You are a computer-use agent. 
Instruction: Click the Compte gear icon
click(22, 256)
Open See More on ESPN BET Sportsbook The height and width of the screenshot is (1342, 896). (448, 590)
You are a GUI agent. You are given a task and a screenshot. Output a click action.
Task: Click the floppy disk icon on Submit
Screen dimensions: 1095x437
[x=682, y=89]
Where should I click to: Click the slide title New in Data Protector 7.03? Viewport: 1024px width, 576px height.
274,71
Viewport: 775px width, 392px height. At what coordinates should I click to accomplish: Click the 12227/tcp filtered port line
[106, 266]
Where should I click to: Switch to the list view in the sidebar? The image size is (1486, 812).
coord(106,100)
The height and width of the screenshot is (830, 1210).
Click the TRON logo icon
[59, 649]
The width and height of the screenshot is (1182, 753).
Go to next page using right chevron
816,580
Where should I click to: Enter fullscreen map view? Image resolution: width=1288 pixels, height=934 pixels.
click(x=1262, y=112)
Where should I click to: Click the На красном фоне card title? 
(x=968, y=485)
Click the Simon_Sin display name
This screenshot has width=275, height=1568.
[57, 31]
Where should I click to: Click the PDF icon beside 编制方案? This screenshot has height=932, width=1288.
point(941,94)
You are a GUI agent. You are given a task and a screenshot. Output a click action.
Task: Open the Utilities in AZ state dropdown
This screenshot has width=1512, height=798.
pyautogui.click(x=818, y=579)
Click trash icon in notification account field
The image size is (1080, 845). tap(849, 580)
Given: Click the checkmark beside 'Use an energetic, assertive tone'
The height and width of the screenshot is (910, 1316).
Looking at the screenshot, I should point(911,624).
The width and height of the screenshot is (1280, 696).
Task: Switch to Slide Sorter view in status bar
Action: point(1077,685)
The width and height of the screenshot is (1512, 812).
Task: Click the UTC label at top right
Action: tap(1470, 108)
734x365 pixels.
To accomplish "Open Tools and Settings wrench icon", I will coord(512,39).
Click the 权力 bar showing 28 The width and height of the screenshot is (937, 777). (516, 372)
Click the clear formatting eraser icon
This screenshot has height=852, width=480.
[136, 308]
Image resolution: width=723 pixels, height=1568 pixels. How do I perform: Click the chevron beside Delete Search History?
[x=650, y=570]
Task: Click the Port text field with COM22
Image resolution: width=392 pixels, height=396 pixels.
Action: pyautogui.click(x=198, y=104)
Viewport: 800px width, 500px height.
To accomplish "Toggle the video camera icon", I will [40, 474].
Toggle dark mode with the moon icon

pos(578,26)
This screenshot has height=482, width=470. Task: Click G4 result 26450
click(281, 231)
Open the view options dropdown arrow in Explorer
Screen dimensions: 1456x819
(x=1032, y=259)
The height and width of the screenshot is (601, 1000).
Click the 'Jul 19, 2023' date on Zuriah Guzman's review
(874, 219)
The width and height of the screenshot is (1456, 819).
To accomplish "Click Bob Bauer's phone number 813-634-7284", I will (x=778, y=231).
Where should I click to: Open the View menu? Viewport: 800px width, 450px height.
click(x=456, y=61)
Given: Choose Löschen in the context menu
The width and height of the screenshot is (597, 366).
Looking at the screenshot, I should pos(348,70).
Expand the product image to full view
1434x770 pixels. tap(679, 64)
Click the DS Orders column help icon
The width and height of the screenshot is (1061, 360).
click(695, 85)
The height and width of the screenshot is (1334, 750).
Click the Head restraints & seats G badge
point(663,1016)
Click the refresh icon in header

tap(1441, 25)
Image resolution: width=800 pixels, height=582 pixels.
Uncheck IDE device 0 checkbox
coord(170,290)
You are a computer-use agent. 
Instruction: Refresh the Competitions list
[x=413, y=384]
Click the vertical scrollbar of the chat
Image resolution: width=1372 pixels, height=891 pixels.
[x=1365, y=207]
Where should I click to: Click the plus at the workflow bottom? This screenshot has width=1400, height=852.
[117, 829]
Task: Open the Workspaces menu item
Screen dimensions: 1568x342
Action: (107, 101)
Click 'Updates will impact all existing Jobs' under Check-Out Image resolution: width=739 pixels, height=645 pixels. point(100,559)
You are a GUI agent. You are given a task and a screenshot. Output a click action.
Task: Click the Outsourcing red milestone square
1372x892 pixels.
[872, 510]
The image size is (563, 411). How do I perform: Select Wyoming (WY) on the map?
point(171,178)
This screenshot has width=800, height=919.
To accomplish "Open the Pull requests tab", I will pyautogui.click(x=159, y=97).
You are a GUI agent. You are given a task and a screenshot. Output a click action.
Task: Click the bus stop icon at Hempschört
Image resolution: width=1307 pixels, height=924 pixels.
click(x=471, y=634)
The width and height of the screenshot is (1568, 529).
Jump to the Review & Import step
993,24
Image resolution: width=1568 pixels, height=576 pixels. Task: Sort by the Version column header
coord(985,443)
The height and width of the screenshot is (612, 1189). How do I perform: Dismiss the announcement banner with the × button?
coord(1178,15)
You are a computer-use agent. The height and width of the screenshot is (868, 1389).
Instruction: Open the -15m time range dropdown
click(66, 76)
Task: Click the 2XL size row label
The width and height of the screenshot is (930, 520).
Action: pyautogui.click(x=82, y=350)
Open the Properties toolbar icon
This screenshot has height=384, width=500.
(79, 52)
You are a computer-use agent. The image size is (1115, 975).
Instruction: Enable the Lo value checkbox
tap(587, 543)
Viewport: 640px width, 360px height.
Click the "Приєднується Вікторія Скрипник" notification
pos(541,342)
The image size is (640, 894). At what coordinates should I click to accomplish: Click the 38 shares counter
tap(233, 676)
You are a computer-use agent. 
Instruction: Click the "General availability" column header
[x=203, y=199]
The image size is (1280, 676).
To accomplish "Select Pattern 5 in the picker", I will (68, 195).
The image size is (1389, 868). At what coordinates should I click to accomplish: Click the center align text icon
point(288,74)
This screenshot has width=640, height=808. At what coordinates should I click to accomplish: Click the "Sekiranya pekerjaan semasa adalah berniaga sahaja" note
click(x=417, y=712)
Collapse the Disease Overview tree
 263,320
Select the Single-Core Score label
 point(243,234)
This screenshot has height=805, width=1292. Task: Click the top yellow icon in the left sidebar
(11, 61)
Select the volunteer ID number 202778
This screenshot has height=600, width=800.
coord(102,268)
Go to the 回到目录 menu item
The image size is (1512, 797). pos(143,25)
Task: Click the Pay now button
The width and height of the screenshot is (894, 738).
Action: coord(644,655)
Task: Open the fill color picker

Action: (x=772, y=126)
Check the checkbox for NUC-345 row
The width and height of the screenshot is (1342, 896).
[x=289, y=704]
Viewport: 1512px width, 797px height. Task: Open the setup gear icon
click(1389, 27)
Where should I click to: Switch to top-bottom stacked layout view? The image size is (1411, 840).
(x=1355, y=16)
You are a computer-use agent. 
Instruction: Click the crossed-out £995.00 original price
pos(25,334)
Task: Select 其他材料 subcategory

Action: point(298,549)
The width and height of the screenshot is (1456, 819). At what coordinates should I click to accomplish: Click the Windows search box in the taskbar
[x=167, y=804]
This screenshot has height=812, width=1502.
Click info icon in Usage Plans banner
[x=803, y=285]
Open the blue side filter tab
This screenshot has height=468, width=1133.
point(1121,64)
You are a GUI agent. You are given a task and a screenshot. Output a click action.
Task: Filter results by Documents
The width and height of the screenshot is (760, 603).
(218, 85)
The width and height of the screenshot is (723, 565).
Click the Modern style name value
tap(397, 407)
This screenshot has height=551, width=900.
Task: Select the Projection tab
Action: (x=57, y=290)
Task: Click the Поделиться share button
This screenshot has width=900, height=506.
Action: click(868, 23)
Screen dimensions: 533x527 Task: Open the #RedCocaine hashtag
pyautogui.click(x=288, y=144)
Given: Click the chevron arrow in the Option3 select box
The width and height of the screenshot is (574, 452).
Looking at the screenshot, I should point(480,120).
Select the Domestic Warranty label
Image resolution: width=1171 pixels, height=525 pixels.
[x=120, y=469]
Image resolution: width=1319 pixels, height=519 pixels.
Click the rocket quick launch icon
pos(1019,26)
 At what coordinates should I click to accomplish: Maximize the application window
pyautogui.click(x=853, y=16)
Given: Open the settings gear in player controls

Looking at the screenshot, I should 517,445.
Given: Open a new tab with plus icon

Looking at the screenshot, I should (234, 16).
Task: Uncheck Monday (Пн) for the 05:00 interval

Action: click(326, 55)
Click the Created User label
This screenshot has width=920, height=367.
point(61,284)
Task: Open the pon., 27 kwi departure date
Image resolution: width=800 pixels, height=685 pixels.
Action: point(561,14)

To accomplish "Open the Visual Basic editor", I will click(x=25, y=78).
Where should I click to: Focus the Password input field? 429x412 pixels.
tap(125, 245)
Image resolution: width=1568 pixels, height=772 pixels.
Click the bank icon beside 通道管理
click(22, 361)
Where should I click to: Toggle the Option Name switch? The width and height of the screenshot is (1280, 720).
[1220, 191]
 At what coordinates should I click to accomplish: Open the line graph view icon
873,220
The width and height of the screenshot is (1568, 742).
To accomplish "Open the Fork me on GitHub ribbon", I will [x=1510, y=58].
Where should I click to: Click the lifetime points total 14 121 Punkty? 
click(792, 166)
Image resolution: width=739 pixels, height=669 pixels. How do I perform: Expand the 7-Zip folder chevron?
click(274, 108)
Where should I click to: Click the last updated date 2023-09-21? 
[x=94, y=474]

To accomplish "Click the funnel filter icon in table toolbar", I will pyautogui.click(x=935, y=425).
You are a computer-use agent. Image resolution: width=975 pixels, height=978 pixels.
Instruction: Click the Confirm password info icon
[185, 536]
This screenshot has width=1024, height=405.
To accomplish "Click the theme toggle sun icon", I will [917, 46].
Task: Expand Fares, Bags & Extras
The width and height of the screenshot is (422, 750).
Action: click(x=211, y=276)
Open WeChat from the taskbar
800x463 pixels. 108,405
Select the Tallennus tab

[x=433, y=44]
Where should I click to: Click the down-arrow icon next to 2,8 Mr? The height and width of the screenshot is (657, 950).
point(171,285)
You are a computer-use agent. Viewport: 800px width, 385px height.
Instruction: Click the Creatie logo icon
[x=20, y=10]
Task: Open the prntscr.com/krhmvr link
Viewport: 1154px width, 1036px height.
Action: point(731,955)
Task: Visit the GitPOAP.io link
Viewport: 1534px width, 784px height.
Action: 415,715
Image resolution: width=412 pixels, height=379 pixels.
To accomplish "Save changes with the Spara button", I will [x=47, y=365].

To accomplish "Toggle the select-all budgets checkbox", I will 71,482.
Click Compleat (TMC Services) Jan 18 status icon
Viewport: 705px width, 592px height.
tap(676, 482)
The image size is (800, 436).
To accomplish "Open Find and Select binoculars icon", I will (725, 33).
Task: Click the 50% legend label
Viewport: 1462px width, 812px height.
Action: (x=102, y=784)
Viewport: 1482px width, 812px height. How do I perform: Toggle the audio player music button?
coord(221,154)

> Aim of the exercise:
Duplicate the rows above verbatim, starting at the line containing "Click the clear formatting eraser icon" and ending at the line containing "Action: (107, 101)", with both of those lines included.

> Correct output:
Click the clear formatting eraser icon
This screenshot has height=852, width=480.
[136, 308]
Image resolution: width=723 pixels, height=1568 pixels. How do I perform: Click the chevron beside Delete Search History?
[x=650, y=570]
Task: Click the Port text field with COM22
Image resolution: width=392 pixels, height=396 pixels.
Action: pyautogui.click(x=198, y=104)
Viewport: 800px width, 500px height.
To accomplish "Toggle the video camera icon", I will [40, 474].
Toggle dark mode with the moon icon

pos(578,26)
This screenshot has height=482, width=470. Task: Click G4 result 26450
click(281, 231)
Open the view options dropdown arrow in Explorer
Screen dimensions: 1456x819
(x=1032, y=259)
The height and width of the screenshot is (601, 1000).
Click the 'Jul 19, 2023' date on Zuriah Guzman's review
(874, 219)
The width and height of the screenshot is (1456, 819).
To accomplish "Click Bob Bauer's phone number 813-634-7284", I will (x=778, y=231).
Where should I click to: Open the View menu? Viewport: 800px width, 450px height.
click(x=456, y=61)
Given: Choose Löschen in the context menu
The width and height of the screenshot is (597, 366).
Looking at the screenshot, I should pos(348,70).
Expand the product image to full view
1434x770 pixels. tap(679, 64)
Click the DS Orders column help icon
The width and height of the screenshot is (1061, 360).
click(695, 85)
The height and width of the screenshot is (1334, 750).
Click the Head restraints & seats G badge
point(663,1016)
Click the refresh icon in header

tap(1441, 25)
Image resolution: width=800 pixels, height=582 pixels.
Uncheck IDE device 0 checkbox
coord(170,290)
You are a computer-use agent. 
Instruction: Refresh the Competitions list
[x=413, y=384]
Click the vertical scrollbar of the chat
Image resolution: width=1372 pixels, height=891 pixels.
[x=1365, y=207]
Where should I click to: Click the plus at the workflow bottom? This screenshot has width=1400, height=852.
[117, 829]
Task: Open the Workspaces menu item
Screen dimensions: 1568x342
Action: (107, 101)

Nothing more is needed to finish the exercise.